For the old education, which he calls “a hot-house education,” and in which the instruction, premature through language, smothers in their germs the native powers of the child, in order to excite his memory and his judgment by artificial means,—for this education he substitutes a free and cheerful education which cultivates the faculties of the child by love, and which makes a just estimate of his instincts. Books are suppressed, and lessons also. The child freely expands in play.
541. The Importance of Play.—With Frœbel, play became an essential element of education. This ingenious teacher knew how to make of it an art, an instrument for the development of the infant faculties.
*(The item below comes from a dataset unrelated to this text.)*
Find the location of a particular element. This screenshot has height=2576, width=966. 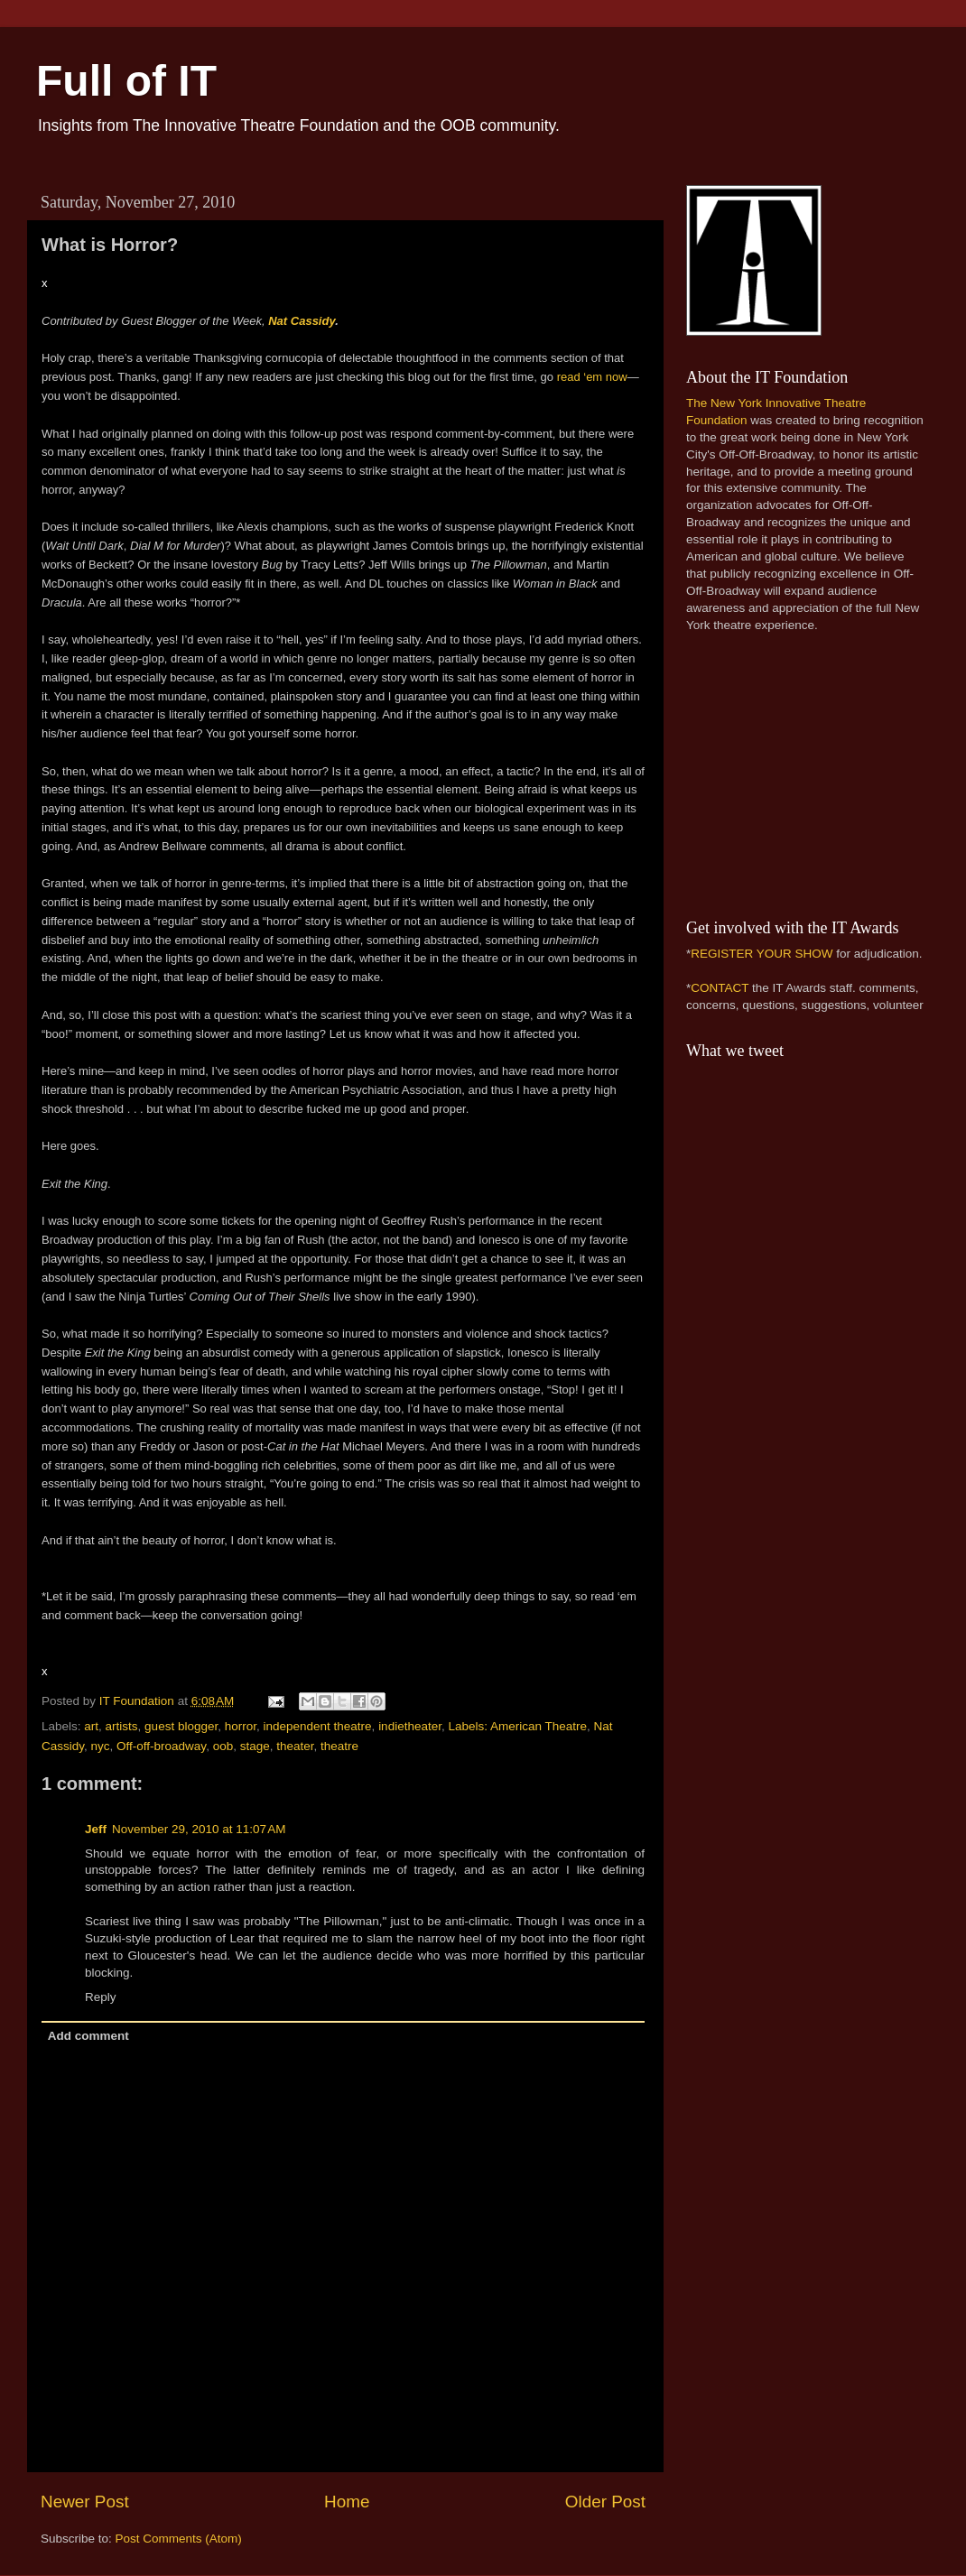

“The plays of the child,” he said, “are, as it were, the germ of the whole life which is to follow, for the whole man develops and manifests itself in it; in it he reveals his noblest aptitudes and the deepest elements of his being. The whole life of man has its source in that epoch of existence, and whether that life is serene or sad, tranquil or agitated, fruitful or sterile, whether it brings peace or war, that depends on the care, more or less judicious, given to the beginnings of existence.”
542. Principal Needs of the Child.—Gréard, in a remarkable study on the method of Frœbel, reduces the aspirations of the child to three essential instincts:—
1. The taste for observation:—
“All the senses of the child are on the alert; all the objects which his sight or his hand encounters attract him, interest him, delight him.”
2. The need of activity, the taste for construction:—
“It is not enough that we show him objects; it is necessary that he touch them, that he handle them, that he appropriate them to himself.... He takes delight in constructing; he is naturally geometrician and artist.”
3. Finally, the sentiment of personality:—
“He wishes to have his own place, his own occupation, his own teacher.”